And next time he calls, play the Beatles "Taxman" to him!


----------



## 2nd_t!me iz_best (Feb 28, 2011)

F-102 said:


> And next time he calls, play the Beatles "Taxman" to him!


:rofl:


----------



## hookares (Dec 7, 2011)

AppleDucklings, you already made one big mistake by hooking up with him in the first place. Don't make another.
If you permit him to use the deduction for this past year, he will likely keep on doing it and your not bringing it to the "good guys" at the IRS can be considered "collusion" if you don't report it right away.
He's already with MacSlvt, so why not let him enjoy ALL the fruits of his decision making?


----------



## golfergirl (Dec 8, 2010)

AppleDucklings said:


> You all are right. I'm doing it, I'm filing the amended anyways. I have nothing to lose. I have the legal rights to claim the kids, not him.
> 
> Fvck him.


Good job - doesn't that feel better.
_Posted via Mobile Device_


----------



## ing (Mar 26, 2011)

Hey Apple! I think I was married to his sister! She did exactly the same thing.I called the tax department and they said that i claim as per normal since I was telling the truth. Let them deal with it. Its there job, and sometimes they surely do love their job.

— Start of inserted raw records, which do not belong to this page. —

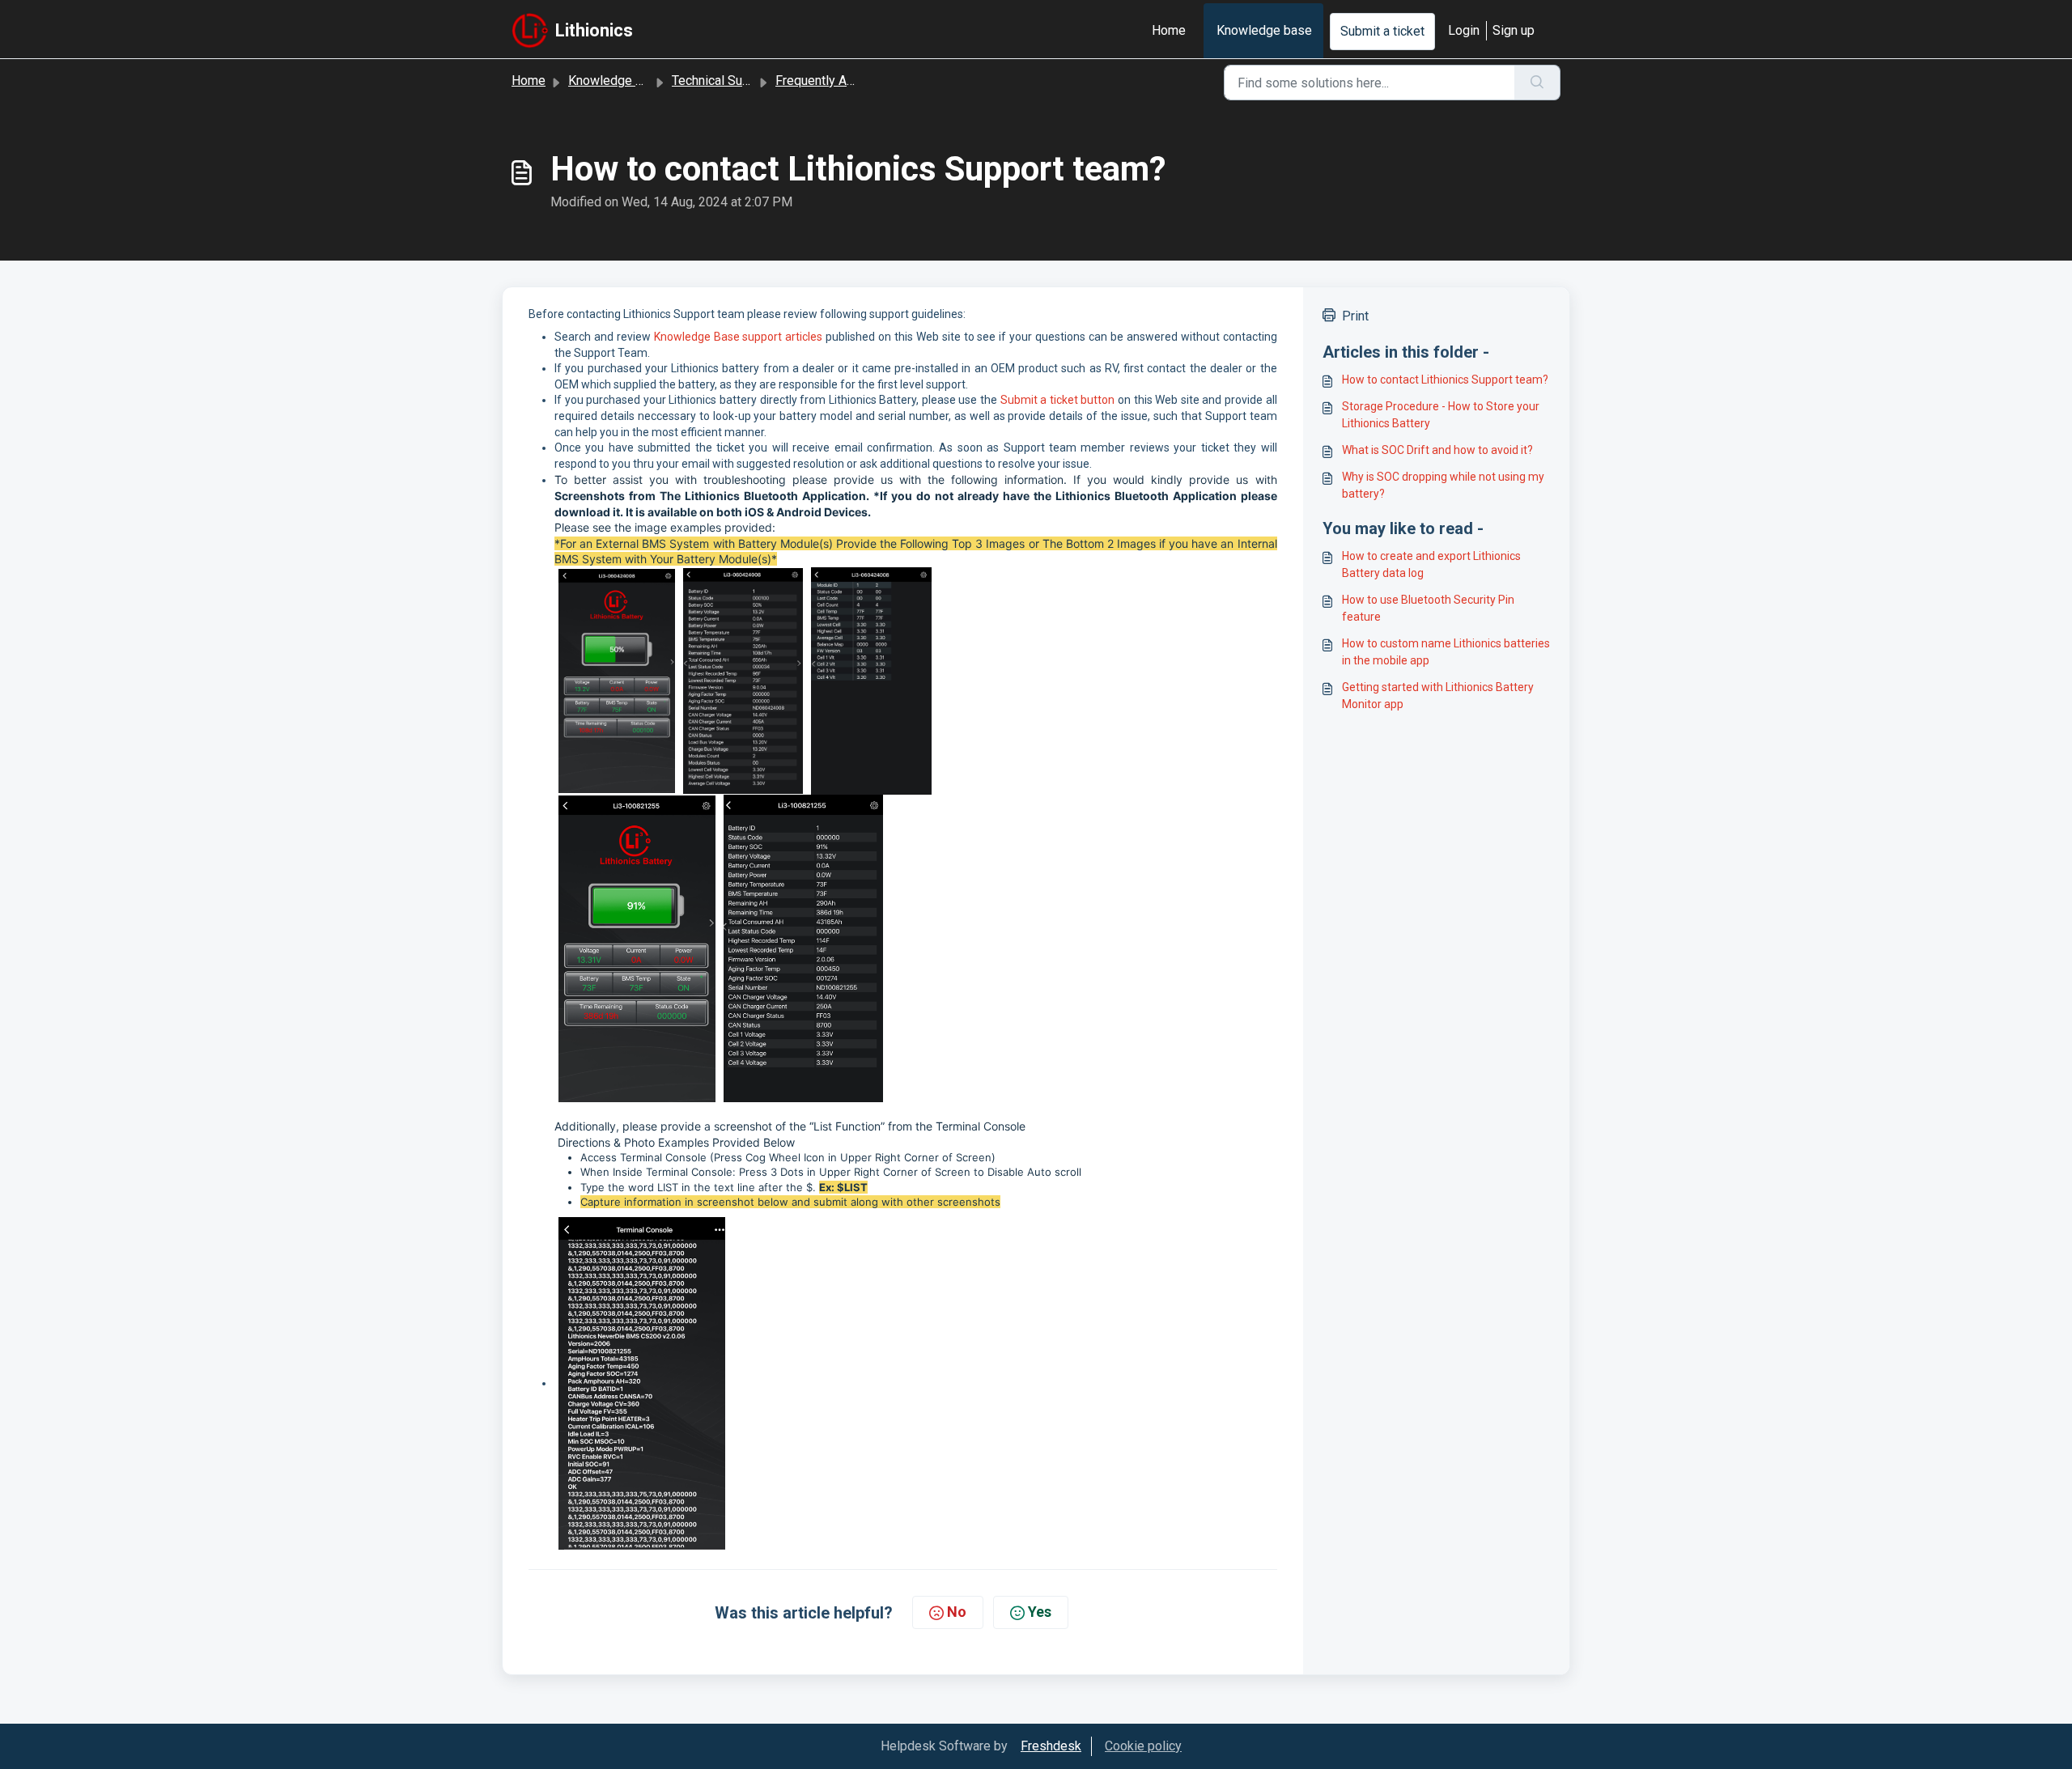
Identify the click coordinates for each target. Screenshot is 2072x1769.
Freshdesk (1051, 1746)
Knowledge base (1264, 30)
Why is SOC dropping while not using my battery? (1443, 485)
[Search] (1537, 82)
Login (1464, 30)
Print (1355, 316)
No (956, 1611)
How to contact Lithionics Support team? (1445, 379)
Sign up (1513, 30)
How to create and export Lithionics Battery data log (1431, 564)
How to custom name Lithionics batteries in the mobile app (1446, 652)
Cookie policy (1143, 1746)
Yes (1039, 1611)
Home (1169, 30)
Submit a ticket (1382, 31)
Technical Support (722, 80)
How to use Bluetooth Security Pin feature (1428, 608)
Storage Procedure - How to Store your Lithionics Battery (1440, 415)
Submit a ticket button (1057, 399)
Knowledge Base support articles (738, 336)
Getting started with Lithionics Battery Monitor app (1438, 696)
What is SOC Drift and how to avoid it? (1437, 449)
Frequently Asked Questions (855, 80)
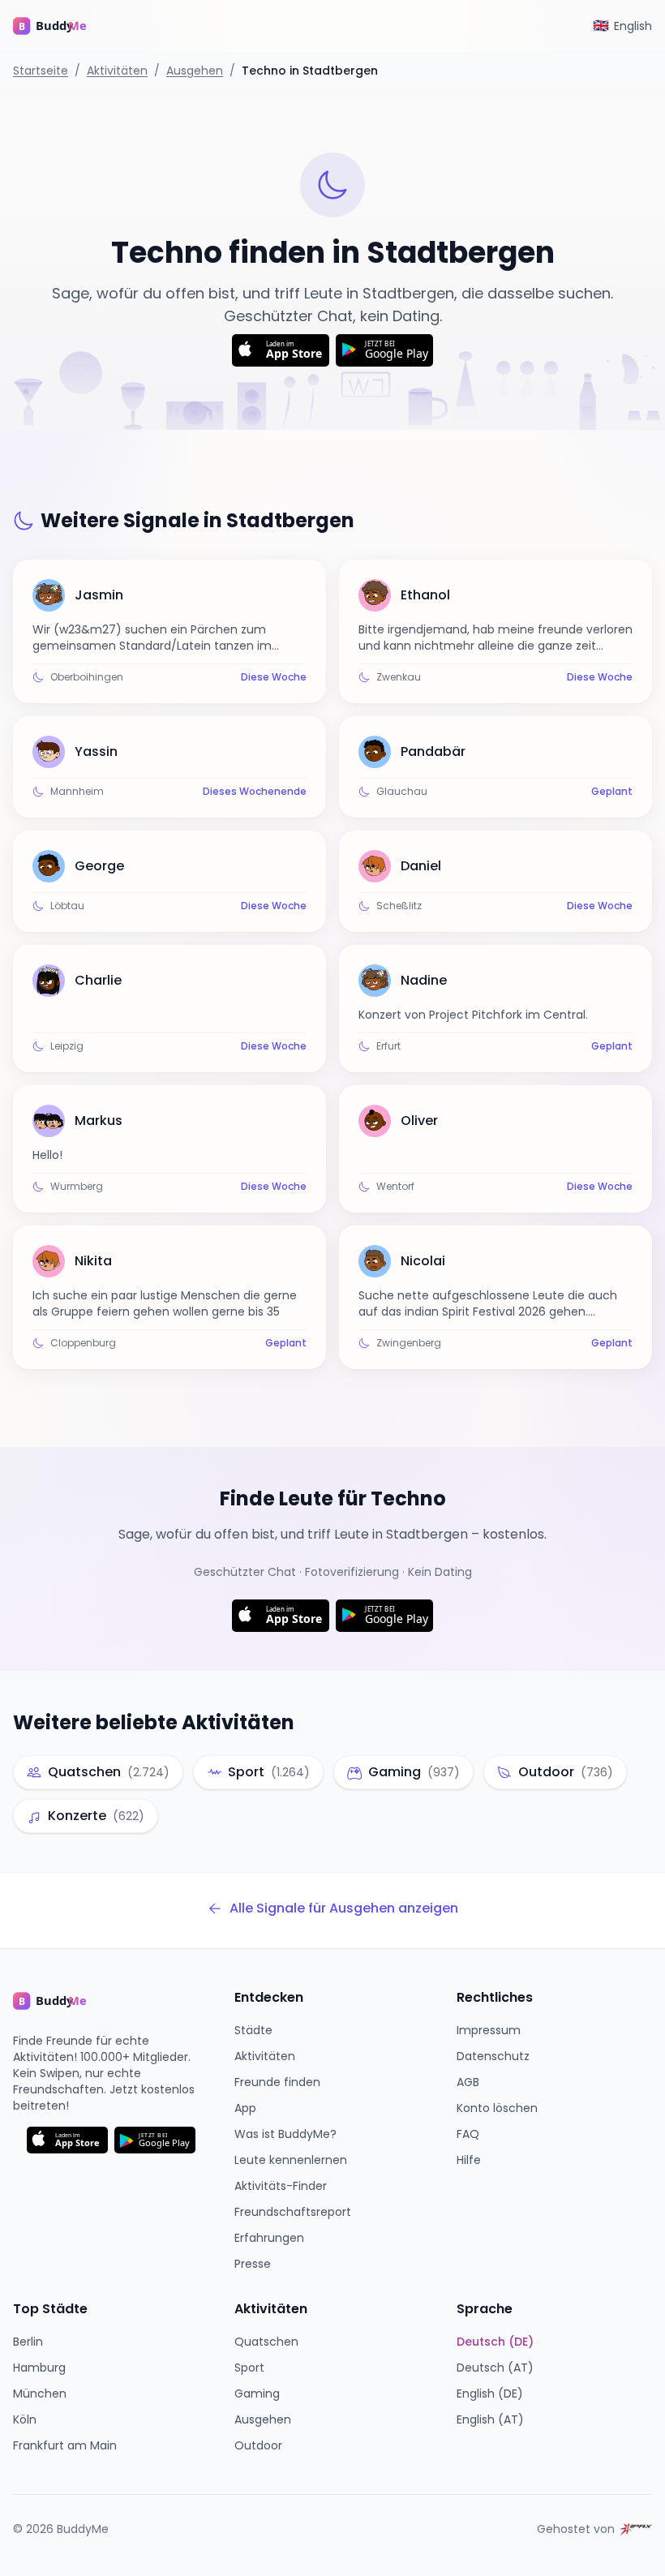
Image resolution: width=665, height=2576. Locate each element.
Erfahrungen (269, 2238)
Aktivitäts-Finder (280, 2186)
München (39, 2393)
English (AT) (490, 2419)
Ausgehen (194, 70)
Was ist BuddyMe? (285, 2134)
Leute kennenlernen (290, 2160)
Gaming (257, 2393)
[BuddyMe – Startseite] (61, 26)
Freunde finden (277, 2082)
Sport (249, 2367)
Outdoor (258, 2445)
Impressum (489, 2030)
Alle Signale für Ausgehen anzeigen (344, 1908)
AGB (468, 2082)
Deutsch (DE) (495, 2341)
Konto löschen (497, 2108)
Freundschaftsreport (292, 2212)
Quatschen (266, 2341)
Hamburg (39, 2367)
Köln (24, 2419)
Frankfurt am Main (65, 2445)
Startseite (40, 70)
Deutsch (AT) (495, 2367)
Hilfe (469, 2160)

Jeez. Truth is such a pain to these people!


----------



## Saffron (Mar 7, 2010)

AppleDucklings said:


> He told me he went back to the place where he filed his taxes and told them he "accidentally" filed with the kids because he "misunderstood" how taxes work now that he's no longer married *cough cough, bullshiit* *He says that they told him if I would agree to just let him pay me the money loss, then no amended would need to be filed and he could avoid trouble*.


I'm glad you decided to go ahead and file the amended! Unless you confirmed it with your own tax people, how do you know what he "found out" is the truth? Better to protect yourself and do what is in your best interest. Screw 'em!


----------



## AppleDucklings (Mar 27, 2011)

Also notice how he says *he* can avoid trouble if I do not file the amended.....now this may sound vengeful and spiteful of me but when did he ever stop to think about my feelings about anything when he was running around, cheating on me and making my life hell? And now he wants me to do him a favor??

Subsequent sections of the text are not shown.